Sorry if i was unclear about the operand type sizes above. I meant d(as in double) and q(as in quad) words
Anyway here are the results so far;
Disable VGA seq before scroll and enable after = makes everything very flickery! So this is a dead road unless there is possibility do do some retrace sync on the disable/enable
Using SSE dword/qword or such is next todo on my list. Probably could expect same performance increase from byte to dword on the memcopying which is approx x4 so that's not too bad
Selenic wrote:@Combuster: Also, most modern discrete cards use some form of VRAM (GDDR*, usually) which I think has two ports (one read/write, one read-only), specifically so that the display has a grand total of *zero* impact on memory speed.
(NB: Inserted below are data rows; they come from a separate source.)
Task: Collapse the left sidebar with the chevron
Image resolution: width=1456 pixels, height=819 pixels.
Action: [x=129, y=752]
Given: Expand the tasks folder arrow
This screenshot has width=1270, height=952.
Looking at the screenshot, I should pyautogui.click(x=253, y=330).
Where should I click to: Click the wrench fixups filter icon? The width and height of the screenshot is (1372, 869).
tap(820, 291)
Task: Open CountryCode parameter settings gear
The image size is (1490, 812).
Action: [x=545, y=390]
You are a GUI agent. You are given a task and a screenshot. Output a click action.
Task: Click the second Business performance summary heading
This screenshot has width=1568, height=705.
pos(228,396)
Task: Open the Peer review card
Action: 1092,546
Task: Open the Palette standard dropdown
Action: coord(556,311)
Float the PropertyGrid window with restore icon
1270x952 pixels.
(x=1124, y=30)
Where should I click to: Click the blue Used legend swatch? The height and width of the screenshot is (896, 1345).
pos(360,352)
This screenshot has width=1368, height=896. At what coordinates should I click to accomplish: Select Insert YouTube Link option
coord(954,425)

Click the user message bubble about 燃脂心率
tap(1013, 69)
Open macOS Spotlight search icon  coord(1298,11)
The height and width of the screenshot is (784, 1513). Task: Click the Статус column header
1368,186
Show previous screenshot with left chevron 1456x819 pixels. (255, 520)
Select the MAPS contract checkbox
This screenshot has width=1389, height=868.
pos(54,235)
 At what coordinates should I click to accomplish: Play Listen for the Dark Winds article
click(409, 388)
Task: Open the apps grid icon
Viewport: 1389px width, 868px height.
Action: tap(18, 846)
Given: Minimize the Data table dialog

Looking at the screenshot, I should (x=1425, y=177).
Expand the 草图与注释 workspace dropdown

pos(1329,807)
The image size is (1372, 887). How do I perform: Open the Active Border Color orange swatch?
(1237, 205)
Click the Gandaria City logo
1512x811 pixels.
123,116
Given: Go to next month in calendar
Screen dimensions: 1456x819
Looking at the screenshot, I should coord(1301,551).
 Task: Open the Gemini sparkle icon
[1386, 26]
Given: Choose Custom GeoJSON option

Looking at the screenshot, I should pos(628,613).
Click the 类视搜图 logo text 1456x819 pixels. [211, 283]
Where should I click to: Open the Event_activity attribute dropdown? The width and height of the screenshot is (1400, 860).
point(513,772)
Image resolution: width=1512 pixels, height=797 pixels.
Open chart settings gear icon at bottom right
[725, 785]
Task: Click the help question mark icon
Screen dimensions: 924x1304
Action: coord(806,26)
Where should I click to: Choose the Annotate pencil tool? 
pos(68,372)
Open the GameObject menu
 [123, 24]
The only problem that brings is the possibility of tearing if you don't use double buffers, but you should do that anyway.
Apart from the fact that I mentioned "the first generation of 3D cards", there's another factor 64 in memory speeds so even if the memory isn't dual ported, the net loss on a VGA screen for a modern ATI is <0.1% of the bandwidth. In other words, there is little point in disabling the sequencer for speed's sake when the logic for doing so might cost you more than the gain. In some emulators (at least Bochs) the video emulation works in delta's, in which case screen disable may yield the opposite effect due to the need to write all black. All this leads us to the other observation:
Disable VGA seq before scroll and enable after = makes everything very flickery! So this is a dead road unless there is possibility do do some retrace sync on the disable/enable
Black output is the direct consequence of disabling the screen. You could have seen it coming. Also note that during a retrace, there's no output from the monitor, so shutting down the memory accesses in that timeframe has zero effect on the memory bandwidth.
Together with the other observation, do you want to see a temporary black screen between updates? In most cases, like now, the answer would be "no".
"Certainly avoid yourself. He is a newbie and might not realize it. You'll hate his code deeply a few years down the road." - Sortie
[ My OS ] [ VDisk/SFS ]
Well, sometimes you can think what the result will be, but sometimes its nice to check and see that you actually got the result you expected or maby not expected.
The only improvment possible is offscreen buffer and some logic to only write updated data in buffer to video ram.
Writing / copying from it with dword,qword,dqword or even using some optimized mov instruction is the only thing that can improve performance it seems.
Well no huge improvements then..
Better get back on the hard stuff like getting my re-entrant and interruptible isr's working properly..
Depending on what you are doing (say for example, you are particularly worried about scrolling...),
you could simply adjust the offset into display RAM, that VGA displays from...
That way, you don't have to say, copy a bunch of lines up or down or whatever... you simply update what is needed and manage some 'buffer window', which is currently in VGA display memory and adjust the offset - which can be done "reasonably" quickly nowadays - thanks to 32bit IO writes.
Alternatively, you could doublebuffer. Since, you can easily fit at least two 'pages' / 'screens' worth of text in VGA memory - and swap between them.
In any case, you might want to check out M.Abrash's GPBB, you can find it on Gamedev for free.
Google can help, as always.
If you can have the screen at the beginning of video memory, which you usually can, you can have a scrolling buffer that wraps at the end. Just set the line compare field to the scan linë number where the screen should wrap.